Gabungan antara kecepatan dan kehati-hatian berlari kulakukan. Aku tak ingin terpeleset di lantai yang berubin ini. Badanku yang terasa ringan, juga kegemaranku untuk berlari memudahkanku untuk mencapai tangga. Kuturuni tangga itu dengan cara yang sama, dengan cepat dan hati-hati. Tidak boleh ada khayalan buruk di kepala. Tidak boleh memikirkan hal yang menakutkan.



Saat mencapai satu lantai di bawah, aku berlari ke depan keluar tangga. Kulihat tidak ada gerbang penghubung koridor. Aku mendongak pada dinding yang berada di sebelah kiri. Terdapat tulisan : Lantai 2. Sial. Karena ketakutan aku sampai salah lantai. Ku berlari menuju tangga dengan kaki-kaki yang kini gemetar. Kuturuni tangga dengan cara yang sama. Hatiku tetap melambungkan doa dan zikir.



Aku sampai pada lantai 1 gedung baru, memasuki lobi dan buru-buru ke arah pintu keluar. Dan pikiranku semakin kacau karena teringat harus melewati koridor yang tadi.



Aku menapakkan kaki kanan ke koridor. Jantungku berdebar. Bulu kudukku meninggi. Berbeda seperti awal tadi aku melewatinya, berbeda dengan ketika aku melewatinya di pagi hari atau siang hari atau sore hari. Malam yang tenang sangat mengganggu. Tidak ada angin dan aku teringat pintu kelas AA-306 yang tiba-tiba tertutup, kursi-kursi kelas yang bergeser sendiri. Andai kelas tadi tidak gelap, mungkin aku bisa melihat sesuatu yang menggerakkan mereka.



Kuucapkan basmalah dengan suara yang serak. Kututup mata supaya tak melihat hal yang menakutkan. Kupacu kaki untuk berlari melewati koridor dan menuju ke gedung lama. Ketika melewati koridor aku hanya harus berlari lurus, baru setelah itu Aku berencana tidak akan berhenti berlari hingga mencapai pos satpam di sisi luar gedung lama.

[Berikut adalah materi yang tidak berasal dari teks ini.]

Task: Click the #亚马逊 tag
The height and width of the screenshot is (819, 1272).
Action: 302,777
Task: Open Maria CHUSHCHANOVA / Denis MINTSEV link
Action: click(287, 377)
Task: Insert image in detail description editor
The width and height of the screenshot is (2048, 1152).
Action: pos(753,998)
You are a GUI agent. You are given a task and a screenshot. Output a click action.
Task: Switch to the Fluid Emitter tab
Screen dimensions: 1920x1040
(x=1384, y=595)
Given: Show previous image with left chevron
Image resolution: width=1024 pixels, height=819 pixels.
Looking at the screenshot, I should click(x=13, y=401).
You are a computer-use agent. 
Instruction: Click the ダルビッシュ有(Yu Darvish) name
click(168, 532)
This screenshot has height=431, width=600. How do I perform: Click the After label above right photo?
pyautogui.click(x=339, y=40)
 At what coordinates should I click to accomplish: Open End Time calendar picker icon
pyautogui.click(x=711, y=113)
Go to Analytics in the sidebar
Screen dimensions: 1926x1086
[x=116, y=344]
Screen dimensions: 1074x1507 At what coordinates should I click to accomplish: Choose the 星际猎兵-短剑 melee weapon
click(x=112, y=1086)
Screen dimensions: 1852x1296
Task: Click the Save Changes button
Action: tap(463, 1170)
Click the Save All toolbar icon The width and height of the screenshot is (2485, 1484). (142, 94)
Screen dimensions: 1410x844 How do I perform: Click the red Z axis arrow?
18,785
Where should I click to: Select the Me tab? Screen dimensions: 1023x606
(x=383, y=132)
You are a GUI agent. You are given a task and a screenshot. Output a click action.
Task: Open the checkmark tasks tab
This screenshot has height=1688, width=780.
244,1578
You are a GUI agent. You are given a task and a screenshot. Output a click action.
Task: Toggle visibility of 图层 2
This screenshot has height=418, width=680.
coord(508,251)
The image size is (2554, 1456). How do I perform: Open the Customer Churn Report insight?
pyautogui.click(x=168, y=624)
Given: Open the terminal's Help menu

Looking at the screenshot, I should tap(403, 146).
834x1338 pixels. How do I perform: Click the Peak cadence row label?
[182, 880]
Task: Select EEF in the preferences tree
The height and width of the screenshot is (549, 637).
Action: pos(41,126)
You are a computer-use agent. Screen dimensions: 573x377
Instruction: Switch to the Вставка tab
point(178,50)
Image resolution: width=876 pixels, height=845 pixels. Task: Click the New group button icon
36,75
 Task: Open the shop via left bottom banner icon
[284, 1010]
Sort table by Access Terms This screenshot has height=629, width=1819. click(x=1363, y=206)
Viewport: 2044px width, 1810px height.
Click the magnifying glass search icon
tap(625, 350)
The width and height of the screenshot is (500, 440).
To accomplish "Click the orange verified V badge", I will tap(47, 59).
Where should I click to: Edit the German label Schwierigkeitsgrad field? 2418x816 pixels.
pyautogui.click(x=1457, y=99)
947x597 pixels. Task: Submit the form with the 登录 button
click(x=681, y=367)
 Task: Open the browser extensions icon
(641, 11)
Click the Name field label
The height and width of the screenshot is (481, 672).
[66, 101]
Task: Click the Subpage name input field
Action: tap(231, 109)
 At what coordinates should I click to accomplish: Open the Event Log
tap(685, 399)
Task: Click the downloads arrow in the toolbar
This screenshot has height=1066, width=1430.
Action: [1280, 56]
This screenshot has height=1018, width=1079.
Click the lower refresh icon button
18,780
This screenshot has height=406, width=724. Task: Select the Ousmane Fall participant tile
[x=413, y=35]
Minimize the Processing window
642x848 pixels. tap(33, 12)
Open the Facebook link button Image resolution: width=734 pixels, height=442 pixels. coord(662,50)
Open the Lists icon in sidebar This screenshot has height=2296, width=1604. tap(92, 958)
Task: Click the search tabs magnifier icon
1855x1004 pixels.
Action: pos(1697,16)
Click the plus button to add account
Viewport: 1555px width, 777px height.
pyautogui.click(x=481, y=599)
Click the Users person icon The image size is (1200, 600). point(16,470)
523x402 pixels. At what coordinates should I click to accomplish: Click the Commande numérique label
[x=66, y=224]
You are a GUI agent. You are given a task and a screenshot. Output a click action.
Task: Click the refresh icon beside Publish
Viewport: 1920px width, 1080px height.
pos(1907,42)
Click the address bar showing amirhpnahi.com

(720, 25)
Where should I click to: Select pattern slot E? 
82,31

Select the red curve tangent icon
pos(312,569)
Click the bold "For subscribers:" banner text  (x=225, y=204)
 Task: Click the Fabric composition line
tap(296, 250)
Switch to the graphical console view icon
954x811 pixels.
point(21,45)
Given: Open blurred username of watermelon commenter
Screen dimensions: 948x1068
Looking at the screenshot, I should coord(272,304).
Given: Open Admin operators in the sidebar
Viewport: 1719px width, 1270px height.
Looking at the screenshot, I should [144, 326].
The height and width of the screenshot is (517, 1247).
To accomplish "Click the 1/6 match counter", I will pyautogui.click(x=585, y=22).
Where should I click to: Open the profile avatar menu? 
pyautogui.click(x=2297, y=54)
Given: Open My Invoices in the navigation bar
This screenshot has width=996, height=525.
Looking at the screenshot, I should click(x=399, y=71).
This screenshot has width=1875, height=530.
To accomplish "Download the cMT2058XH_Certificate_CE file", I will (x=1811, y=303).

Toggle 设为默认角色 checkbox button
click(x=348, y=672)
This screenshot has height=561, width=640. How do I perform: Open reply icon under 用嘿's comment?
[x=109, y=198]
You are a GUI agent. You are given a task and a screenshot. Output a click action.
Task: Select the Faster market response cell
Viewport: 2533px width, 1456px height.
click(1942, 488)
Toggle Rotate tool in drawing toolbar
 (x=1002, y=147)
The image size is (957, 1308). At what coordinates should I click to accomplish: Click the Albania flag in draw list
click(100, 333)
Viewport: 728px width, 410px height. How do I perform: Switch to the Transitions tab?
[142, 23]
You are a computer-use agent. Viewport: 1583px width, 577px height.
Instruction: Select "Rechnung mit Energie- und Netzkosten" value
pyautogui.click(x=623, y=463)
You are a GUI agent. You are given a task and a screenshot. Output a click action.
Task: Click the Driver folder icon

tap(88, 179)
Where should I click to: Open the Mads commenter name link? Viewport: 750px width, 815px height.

Namun, ketika setengah jalan (kurasa) melewati koridor itu, sekilas aku mendengar suara rintihan. Bukan, ini suara tangisan. Suara tangisan wanita. Aku takut bukan main. Kutambah kecepatan berlari hingga tak sengaja aku menabrak salah satu tiang di pinggir koridor. Secara refleks aku membuka mata, dan benar yang aku tabrak adalah tiang koridor. Dan itu adalah tiang koridor terakhir, tiang pertama yang berada di gedung tua. Koridor itu telah terlewati.



Untuk sekedar beristirahat, dan juga karena kaget dengan tabrakan itu, aku berdiam. Kedua tanganku memeluk lutut dengan posisi seperti setengah menungging. Aku terengah. Entah mengapa aku penasaran dan menoleh ke belakang, ke arah koridor. Suara tangisan yang samar-samar tadi, siapa itu?



Kulihat di tengah koridor yang kini gelap itu berdiri sesosok wanita. Wanita berbaju putih, rambutnya panjang. Menyerupai hantu-hantu yang pernah kulihat di film horror. Tangannya diayunkan ke depan seperti gerakan seorang vampir. Dia menuju ke arahku. Aku membatu melihat matanya yang kolong, lingkar mata yang hitam dan tidak berisi bola mata. Semakin jelas kulihat bentuk muka yang menyeramkan itu ketika wanita yang tiba-tiba menangis (lagi) itu mendekat.



Walaupun seperti ada sebuah pemberat di kakiku, aku berusaha  berlari. Tak memedulikan wanita atau yang telah kupastikan sebagai seorang hantu itu mengejar. Aku memacu kakiku dengan cepat, suara tangisan itu berdentuman di kepala. Ini adalah pengalaman pertama ku melihat hantu. Sosok putih itu bermunculan di dalam benakku. Ini adalah malam terburuk dalam hidupku.



Kulihat sebuah cahaya yang lama-kelamaan menjadi besar di depanku. Cahaya yang berasal dari pos satpam. Aku bersyukur. Kecepatan lariku bertambah.



Akhirnya aku mencapai pos satpam yang berada di gedung lama kampus. Kulihat tidak ada siapapun di sini, tidak juga Pak Joko yang tadi kutemui. Nafasku berat dan tersengal. Aku terbatuk karena terlalu lelah. Keringatku bercucuran.



Suara tangisan itu tidak menghilang, dan selalu muncul di otak. Wajah wanita dengan matanya yang berlobang menghantui. Kurasakan tubuhku bergetar tidak keruan. Kali ini aku tak berani untuk menoleh ke belakang.



Tiba-tiba, sebuah tangan menepuk pundakku. Aku tak bisa menahan ketakutan. Kurasakan mataku menutup perlahan, jantung berdebar kencang, dunia menjadi semakin hitam.



...



Dini hari tadi aku mendapat pengalaman yang sangat menakutkan dan di waktu yang sama telah membuktikan bahwa kampus ini angker. Pak Joko mencoba menenangkanku saat aku tersadar, ketika azan subuh berkumandang. Aku menceritakan apa yang telah kualami kepada beliau, dan beliau membenarkan kejadian yang kerap terjadi itu. Pak Joko menyarankanku untuk melupakan kejadian itu dan tidak menceritakan ini pada siapapun supaya tidak terjadi kehebohan.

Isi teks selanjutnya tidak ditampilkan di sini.